--- Start DOCUMENT ---

McDonald Ideas of the Book & Histories of Literature After Theory?

  • argument pay-off comes in in section 2 on p. 222: the repressed connections between literary theory and book history
  • 214-5 begins with framing the "after theory" period using Eagleton: "Those who can, think up feminism or structuralism, those who can't, apply such insights to Moby-Dick or The Cat in the Hat"
  • 216 one of the positive "clearings" of space that theory performed was to raise "doubts about the viability of literature as a stable or even valid category of discourse[.]"
    • responding to New Criticism project that can be traced back to classical poetics; nice potted history of C20 literary-critical history
  • 217-8 rehearsing Fish's idea of the literary emerging from a particular interpretive community at a certain time and place, Eagleton's more Marxist spin emphasizing the social ideologies on which those interpretive communal judgments rest
  • 218 Argues Bourdieu's field of cultural production "most persuasive and theoretically sophisticated version of the skeptical antiessentialist position" on the literary: "The X operative in Bourdieu's analysis was, in other words, not class ideology or the interpretive community but the dynamically and hierarchically structured field as a whole"
    • "The quasi-magical potency of the signautre [e.g., the publisher's imprint, the author's name, or the critic's review] is nothing other htan the power, bestowed on certain individuals, to mobilize the symbolic energy produced by the functioning of the whole field" (quoting Bourdieu)
  • 219 "enchanted antiessentialists" who "displayed a passion for, and a trusting openness to, the literary -- that is, enchantment in an entirely positive sense - they also emphasized its frailty and illimitability as a category."
  • 221 Derrida's insight that it's essential to be skeptical and enchanted at once: "...Derrida's twofold maneuver turns on the idea that writing, which is literature in the enchanted antiessentialist's sense, is both enabled and threatened by literature in the skeptics' sense" i.e. Fish, Eagleton
    • 222 "...toward a pure appreciation of the distinctiveness of specific texts, an appreciation that does not ignore their impure situatedness in larger social, political, and institutional histories."
  • Book history "has put the radical situatedness of texts, as material and institutional forms, at the center of historical inquiry."
  • The connections between this field of investigation and the theoretical reflections on literature are worth clarifying...[because the two enterprises] have maintained a resolute distance from each other.
    • the first number of Book History polarizing in its description of the "exhaustion of literary theory" (theorists also unhelpful in this regard, e.g., De Man's "The Resistance to Theory")
  • 223 arguing that Derrida's "Il n'y a pas de hors-texte," ("There is no outside-the-text" in Attridge's translation) puns on the French term for book (color) plates, so literally "There are no plates": "Far from rejecting any concern with history, then, "Il n'y a pas de hors-texte" reinvented historicism by unsettling traditional doxas."
  • ...Whereas theorists...have tended to emphasize how the materiality of print...constrained the "proliferation of significations" (Foucault), book historians...have attended to how these historically variable factors of text production positively effected new and different meanings.

--- End DOCUMENT ---
--- Start MATERIAL PROVIDED ---

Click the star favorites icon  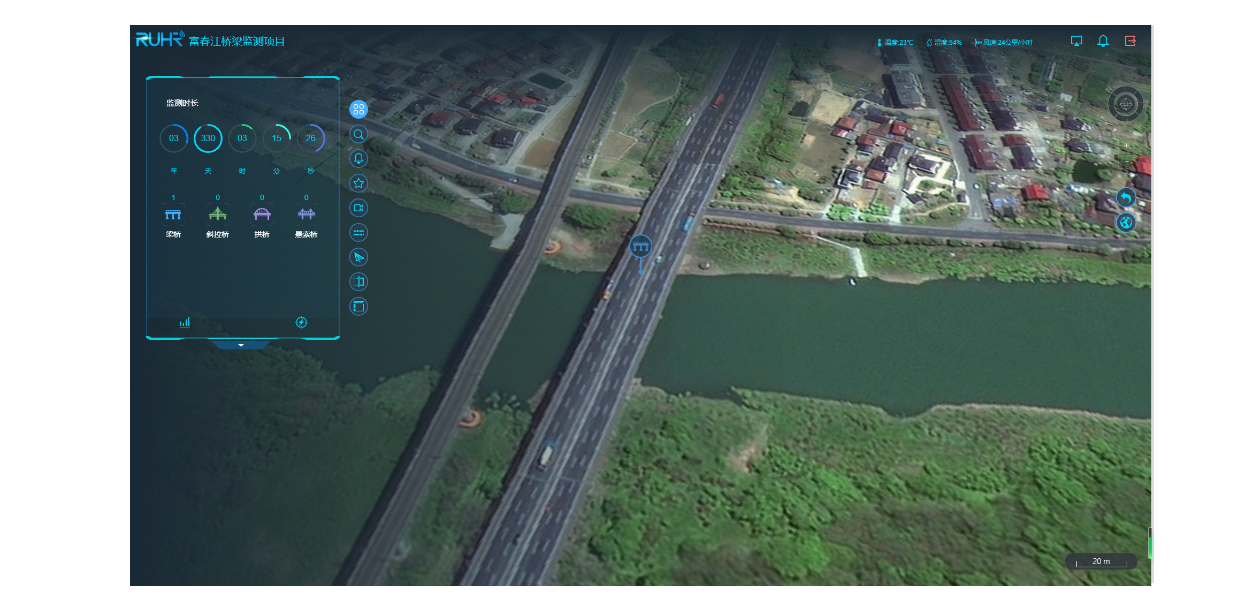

--- End MATERIAL PROVIDED ---

EXERCISE TASK:
Name every person the reading notes mention in their bullet points, leaving out the heading line.

EXERCISE RESPONSE:
Eagleton, Fish, Bourdieu, Derrida, De Man, Attridge, Foucault